In another computer-readable media of any preceding computer-readable media, the predetermined route constraint is violated if the route alteration is estimated to cause a change in an estimated pick-up or drop-off time for one or more passengers in excess of a predetermined threshold.
In another computer-readable media of any preceding computer-readable media, the encoded computer process further comprises dynamically modifying the transportation route to remove a planned stop responsive to cancellation of a rider transit request after the transportation route is initially planned.
One example system for planning transportation route includes a means for receiving one or more rider transit requests, each of the rider transit requests received from a computing device and specifying at least one stop request associated with one of a plurality of predesignated stop locations. The system further comprises a means for planning a transportation route with a processor responsive to receipt of the one or more rider transit requests, where the transportation route includes planned stops selected from the predesignated stop locations. The system further comprises a means for transmitting the planned transportation route to a vehicle assigned to service an area including the planned transportation route.
The implementations described herein are implemented as logical steps in one or more computer systems. The logical operations may be implemented (1) as a sequence of processor-implemented steps executing in one or more computer systems and (2) as interconnected machine or circuit modules within one or more computer systems. The implementation is a matter of choice, dependent on the performance requirements of the computer system being utilized. Accordingly, the logical operations making up the implementations described herein are referred to variously as operations, steps, objects, or modules. Furthermore, it should be understood that logical operations may be performed in any order, unless explicitly claimed otherwise or a specific order is inherently necessitated by the claim language.
The above specification, examples, and data provide a complete description of the structure and use of exemplary implementations. Since many implementations can be made without departing from the spirit and scope of the claimed invention, the claims hereinafter appended define the invention. Furthermore, structural features of the different examples may be combined in yet another implementation without departing from the recited claims.

Claims

1. A method comprising:

receiving one or more rider transit requests, each of the rider transit requests received from a computing device and specifying at least one stop request identifying one of a plurality of predesignated stop locations preassigned to a vehicle;

planning a transportation route with a processor responsive to receipt of the one or more rider transit requests, the transportation route including one or more planned stops selected from the predesignated stop locations; and

transmitting the planned transportation route to the vehicle.

2. The method of claim 1, wherein the planned stops exclude at least one of the predesignated stop locations not associated with any of the one or more rider transit requests.

3. The method of claim 1, wherein planning the transportation route further comprises planning the transportation route based on at least one transport factor of a transportation vehicle, one or more rider factors associated with the pick-up requests, and one or more predetermined route constraints.

§ **Written request 1**:
According to the route-planning text, what defines the invention?
§ **Written request 2**:
Rewrite everything in the route-planning text from "2. The method" down to "predetermined route constraints.", renaming "rider transit requests" to "passenger ride requests" wherever it occurs.

§ **Recorded data**:
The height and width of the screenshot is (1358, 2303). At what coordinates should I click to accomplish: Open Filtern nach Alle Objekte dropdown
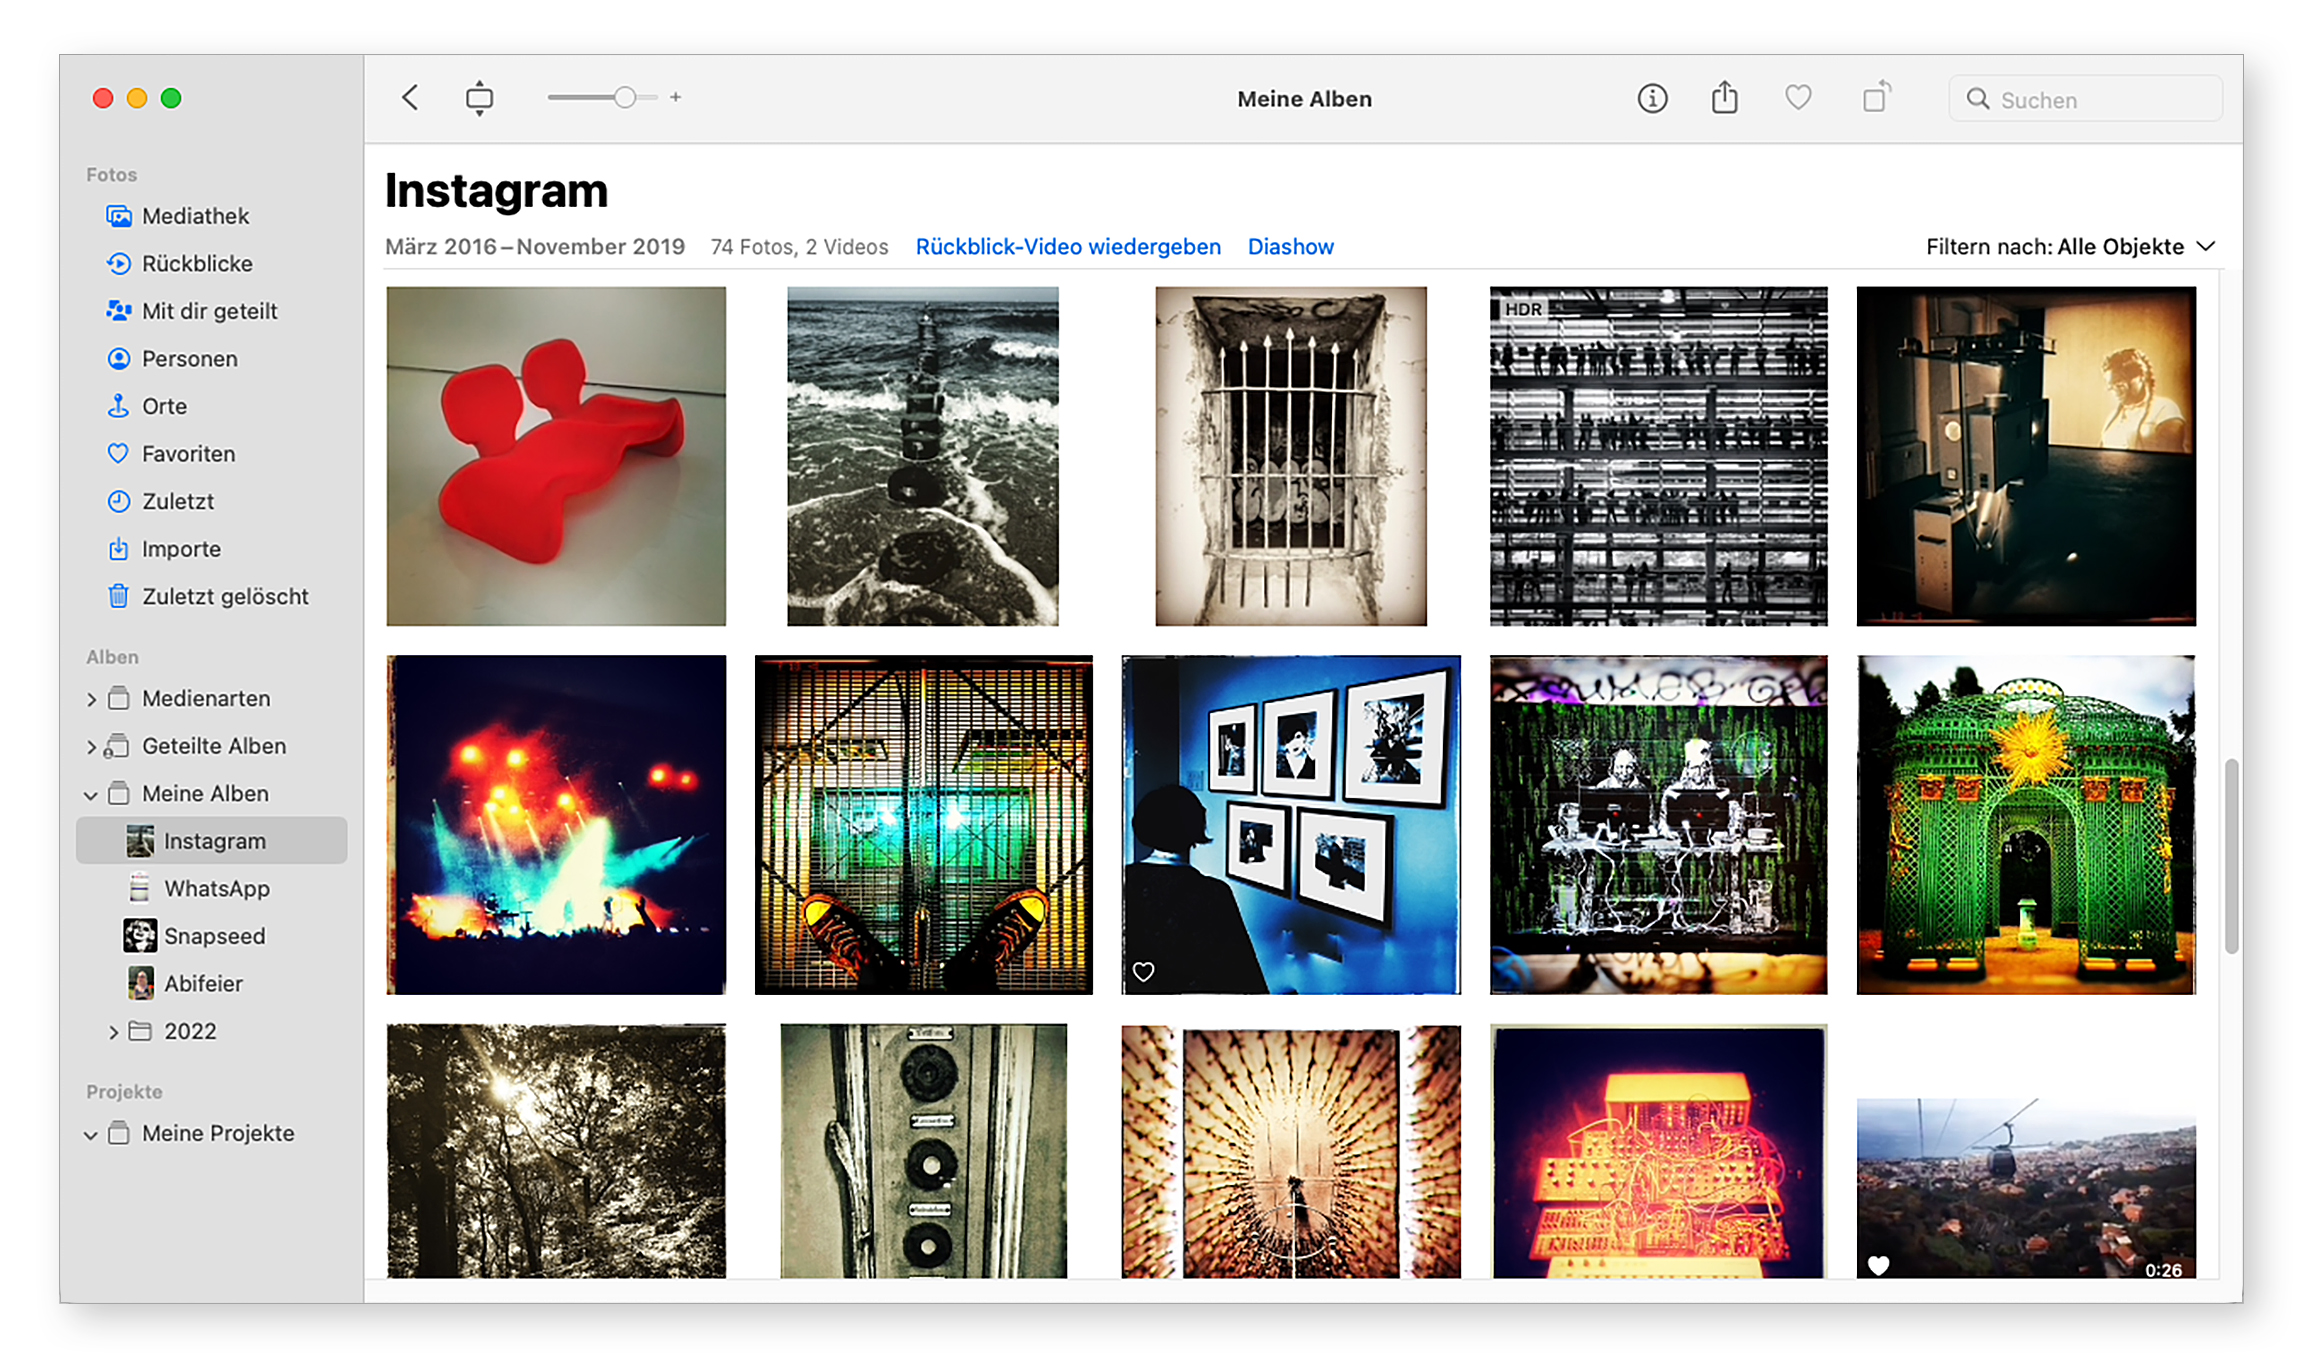point(2070,247)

§ **Task output 1**:
The claims hereinafter appended define the invention.

§ **Task output 2**:
2. The method of claim 1, wherein the planned stops exclude at least one of the predesignated stop locations not associated with any of the one or more passenger ride requests.

3. The method of claim 1, wherein planning the transportation route further comprises planning the transportation route based on at least one transport factor of a transportation vehicle, one or more rider factors associated with the pick-up requests, and one or more predetermined route constraints.